Я думаю, не сбежать ли через черный ход. Потом можно извиниться телеграммой, сослаться на плохое самочувствие. Пойдет удобный для меня слух: невидимая упорная болезнь, и меня навсегда перестанут приглашать на подобные мероприятия.

Но в критический момент в дверях возникает Чарна, пунцовая от волнения:

– Уже пришла куча народу! Они все просто умирают, так хотят с вами познакомиться. Мы вами очень гордимся.

Это так похоже на слова какой-нибудь родственницы – матери или тетки – что я теряюсь. Что это за родня? Чья она? Меня подставили. Я как ребенок, неохотно садящийся за пианино при гостях, или (это, пожалуй, больше подходит) старый боец, весь в шрамах, ветеран давних, едва памятных битв, которому должны вручить золотые часы, пожать руку и произнести прочувствованную речь. Меня окружает меркнущий нимб из синих чернил.

Вдруг Чарна тянется ко мне и на ходу обнимает, блестя металлом. Может, это тепло – искреннее. Может, я должна стыдиться своего мрачного цинизма. Может, она и правда мне симпатизирует и желает добра. Я в это почти верю.

Я стою в главном зале галереи, черная от шеи до пальцев на ногах, с третьим бокалом красного. Чарна убежала – она снует в толпе, ищет людей, которые умирают от желания со мной познакомиться. Я в ее распоряжении. Я вытягиваю шею, вглядываясь в толпу, заслонившую картины; видны лишь несколько макушек, куски небес, фоновых пейзажей и облаков. Я по-прежнему не то жду, не то боюсь, что появятся какие-нибудь давние знакомые и я их не узнаю. Они бросятся ко мне с распростертыми объятьями – бывшие одноклассницы, разбухшие или усохшие, морщинистые, с навеки застывшими гримасами, или когда-то свеженькие бойфренды, ныне с лысинами или усами. «Элейн! С ума сойти! Как здорово, что мы встретились!» Они-то смогут меня опознать – мое фото есть на афише выставки. Я буду дружелюбно улыбаться, бешено перебирая в уме прошлое, пытаясь припомнить имя.

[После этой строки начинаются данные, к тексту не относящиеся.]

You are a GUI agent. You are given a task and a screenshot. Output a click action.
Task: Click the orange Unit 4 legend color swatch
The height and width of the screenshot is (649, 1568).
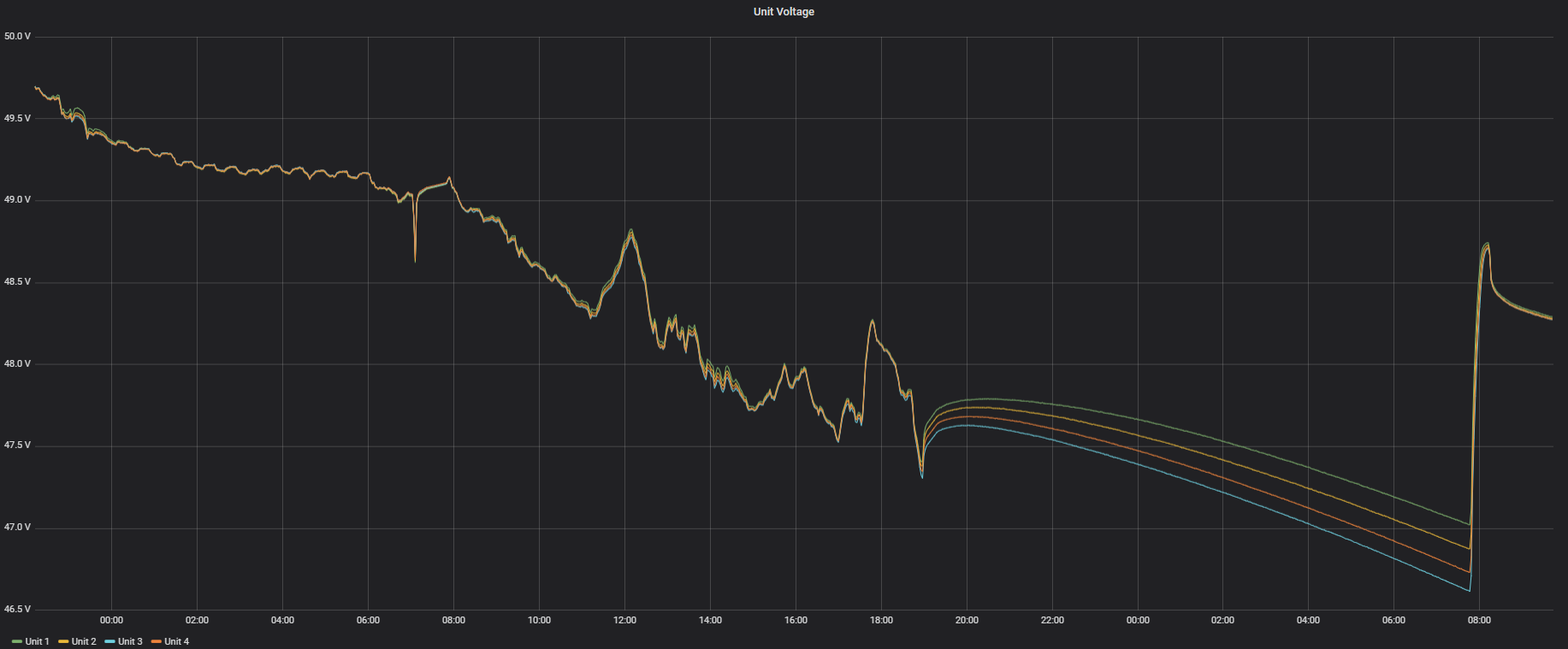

Сказать начистоту, я жду Корделию, именно ее хочу видеть. Мне надо у нее многое спросить. Не о том, что случилось в потерянные мною годы – это я уже знаю. Мне надо узнать, почему.

Если она помнит. Может, она забыла все плохое – то, что говорила мне, что делала. А может, и помнит, но как игру или единичную шалость, единичный заурядный секрет из тех, что девочки поверяют друг другу и тут же выбрасывают из головы.

У Корделии будет своя версия. Я не в центре ее истории – в центре ее истории она сама. Но я способна дать ей то, что можно получить только от другого человека – описание того, как она выглядит со стороны. Отражение. Это часть ее, которую я могу ей вернуть.

Мы как близнецы в старинной притче, которым выдали по половинке ключа.

Корделия будет проталкиваться ко мне в толпе – женщина неопределенного возраста, одетая в ирландский твид приглушенно-зеленого цвета, жемчужные сережки в золотой оправе, прекрасные туфли; холеная, soignée[16], как говорят. Она заботится о себе, как и я. Волосы слегка тронуты сединой, загадочная улыбка. Я ее не узна́ю.

В зале множество женщин, несколько художников, кроме меня, несколько богачей. В основном Чарна тащит ко мне богачей. Я пожимаю им руки, смотрю, как шевелятся их губы. В любых других местах у меня больше выдержки в такой ситуации, в таких актах эксгибиционизма; я способна переблефовать собеседника. Но здесь я чувствую себя голой, ободранной.